How many lines of the records contain the word "from"? Give only the number.

☆ ☆ ☆ ☆ ☆ ☆ ☆

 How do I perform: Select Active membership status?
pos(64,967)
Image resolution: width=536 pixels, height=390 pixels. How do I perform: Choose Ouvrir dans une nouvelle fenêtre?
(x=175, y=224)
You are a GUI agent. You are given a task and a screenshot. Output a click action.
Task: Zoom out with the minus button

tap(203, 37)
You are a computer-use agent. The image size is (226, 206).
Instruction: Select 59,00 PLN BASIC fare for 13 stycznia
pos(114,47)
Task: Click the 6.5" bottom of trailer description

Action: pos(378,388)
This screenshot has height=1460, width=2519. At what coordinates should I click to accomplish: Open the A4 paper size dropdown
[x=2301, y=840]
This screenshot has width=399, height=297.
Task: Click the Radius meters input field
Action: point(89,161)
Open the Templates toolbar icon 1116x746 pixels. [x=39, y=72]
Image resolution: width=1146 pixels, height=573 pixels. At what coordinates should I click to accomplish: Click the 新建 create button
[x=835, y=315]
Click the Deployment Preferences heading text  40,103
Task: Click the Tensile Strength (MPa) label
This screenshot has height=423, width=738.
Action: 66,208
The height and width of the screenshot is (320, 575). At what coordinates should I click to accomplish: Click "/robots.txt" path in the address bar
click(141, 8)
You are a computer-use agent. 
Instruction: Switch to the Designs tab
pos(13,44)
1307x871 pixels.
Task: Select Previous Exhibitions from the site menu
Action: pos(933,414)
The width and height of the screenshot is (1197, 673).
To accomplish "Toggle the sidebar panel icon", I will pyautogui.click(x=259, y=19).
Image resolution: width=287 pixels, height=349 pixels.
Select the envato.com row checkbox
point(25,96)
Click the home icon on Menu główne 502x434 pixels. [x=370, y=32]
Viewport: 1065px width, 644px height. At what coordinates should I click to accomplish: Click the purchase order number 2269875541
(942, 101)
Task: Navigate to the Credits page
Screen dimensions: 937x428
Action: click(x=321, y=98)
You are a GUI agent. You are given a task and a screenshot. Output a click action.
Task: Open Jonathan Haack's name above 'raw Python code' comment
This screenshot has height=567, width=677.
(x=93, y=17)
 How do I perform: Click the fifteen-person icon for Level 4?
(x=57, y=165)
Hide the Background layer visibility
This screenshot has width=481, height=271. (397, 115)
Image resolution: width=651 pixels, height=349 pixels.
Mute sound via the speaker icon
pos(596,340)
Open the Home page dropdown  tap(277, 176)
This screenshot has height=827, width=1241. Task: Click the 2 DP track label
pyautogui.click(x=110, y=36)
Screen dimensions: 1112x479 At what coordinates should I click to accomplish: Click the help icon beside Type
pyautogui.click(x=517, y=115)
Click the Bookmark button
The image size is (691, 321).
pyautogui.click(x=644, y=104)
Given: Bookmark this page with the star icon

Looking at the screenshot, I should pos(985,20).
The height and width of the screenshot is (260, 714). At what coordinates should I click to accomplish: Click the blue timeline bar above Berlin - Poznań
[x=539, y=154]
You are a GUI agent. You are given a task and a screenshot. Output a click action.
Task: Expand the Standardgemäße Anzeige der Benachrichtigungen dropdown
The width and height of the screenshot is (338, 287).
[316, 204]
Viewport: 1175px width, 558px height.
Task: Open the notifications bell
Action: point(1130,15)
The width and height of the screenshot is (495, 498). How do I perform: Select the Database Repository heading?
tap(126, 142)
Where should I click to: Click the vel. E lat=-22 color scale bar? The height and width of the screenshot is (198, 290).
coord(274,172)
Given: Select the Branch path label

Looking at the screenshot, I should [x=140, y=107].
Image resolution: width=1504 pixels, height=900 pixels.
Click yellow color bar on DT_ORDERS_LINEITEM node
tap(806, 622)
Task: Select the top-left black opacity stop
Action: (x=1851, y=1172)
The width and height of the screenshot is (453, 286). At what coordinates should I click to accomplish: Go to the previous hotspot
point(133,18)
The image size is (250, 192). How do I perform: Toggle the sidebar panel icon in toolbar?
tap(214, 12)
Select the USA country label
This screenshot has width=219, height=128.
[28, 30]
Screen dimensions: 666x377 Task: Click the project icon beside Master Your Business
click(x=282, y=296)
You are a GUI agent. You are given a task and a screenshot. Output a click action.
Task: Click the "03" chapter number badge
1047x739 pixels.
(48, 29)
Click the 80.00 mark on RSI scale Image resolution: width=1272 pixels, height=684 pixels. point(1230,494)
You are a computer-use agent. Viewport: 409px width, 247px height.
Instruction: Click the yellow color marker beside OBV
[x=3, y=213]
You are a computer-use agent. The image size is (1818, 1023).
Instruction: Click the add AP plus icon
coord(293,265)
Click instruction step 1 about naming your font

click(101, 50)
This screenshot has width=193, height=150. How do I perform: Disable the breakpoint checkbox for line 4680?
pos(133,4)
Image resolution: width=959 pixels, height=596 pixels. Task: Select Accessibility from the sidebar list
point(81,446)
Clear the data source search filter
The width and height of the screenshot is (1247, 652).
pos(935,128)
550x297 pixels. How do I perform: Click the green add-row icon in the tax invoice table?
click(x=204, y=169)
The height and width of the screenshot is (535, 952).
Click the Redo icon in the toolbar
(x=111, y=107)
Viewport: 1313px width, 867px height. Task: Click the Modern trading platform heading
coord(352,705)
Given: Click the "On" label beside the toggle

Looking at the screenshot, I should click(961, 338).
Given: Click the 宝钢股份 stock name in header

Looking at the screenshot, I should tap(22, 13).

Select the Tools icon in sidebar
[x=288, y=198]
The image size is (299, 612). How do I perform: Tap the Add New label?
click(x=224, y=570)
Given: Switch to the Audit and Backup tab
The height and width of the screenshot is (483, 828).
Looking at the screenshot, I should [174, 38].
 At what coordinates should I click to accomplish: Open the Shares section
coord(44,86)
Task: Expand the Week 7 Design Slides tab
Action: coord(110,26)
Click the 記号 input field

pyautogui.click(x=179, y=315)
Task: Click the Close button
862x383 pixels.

☆ ☆ ☆ ☆ ☆ ☆ ☆

▸ **Exercise result**: 2